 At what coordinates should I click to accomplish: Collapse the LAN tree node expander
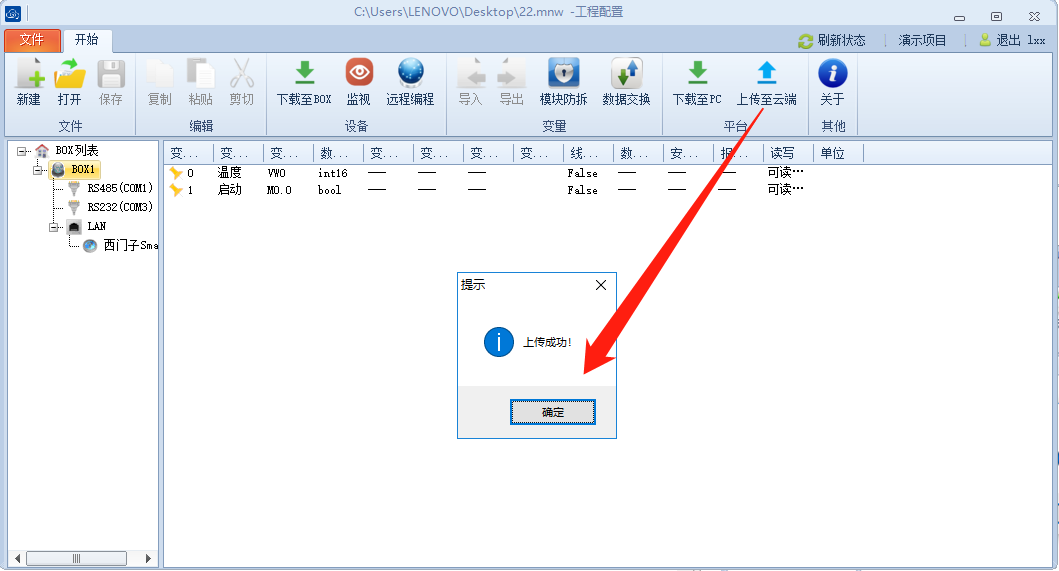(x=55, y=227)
* * *
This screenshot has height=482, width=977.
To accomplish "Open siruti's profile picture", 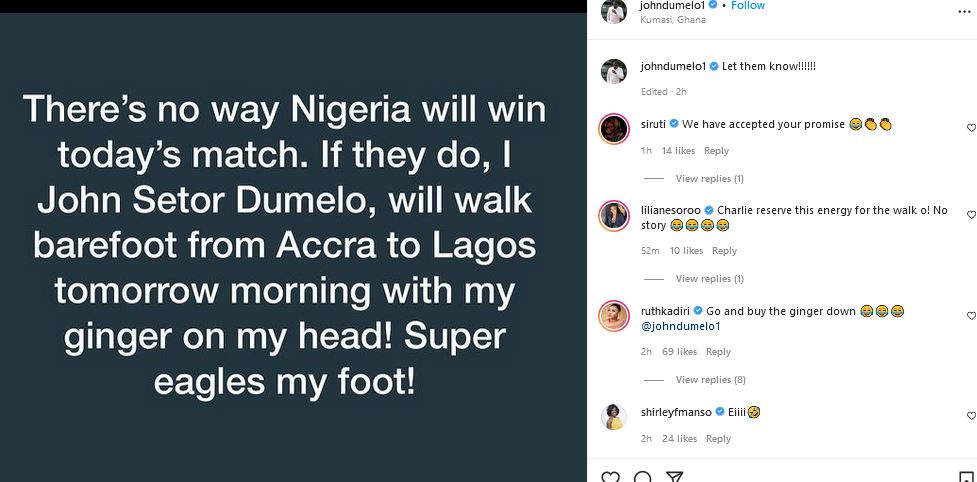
==
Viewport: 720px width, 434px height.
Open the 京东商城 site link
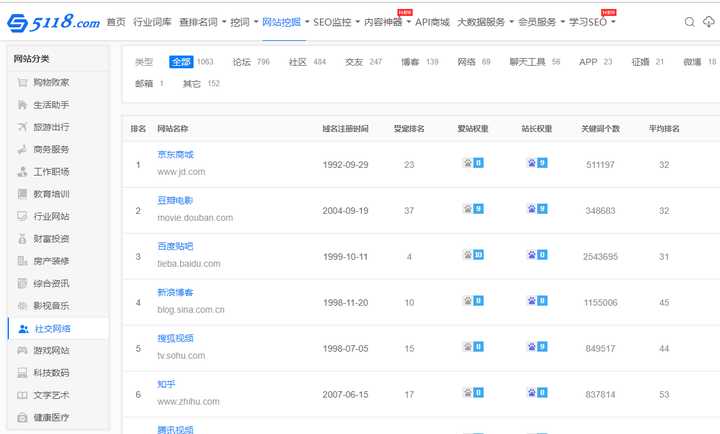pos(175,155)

**DIRECTIONS FOR THIS TASK:** Please state how many lines in the entries above include the string "height", and write only that number.

**SOLVED PROBLEM:** 2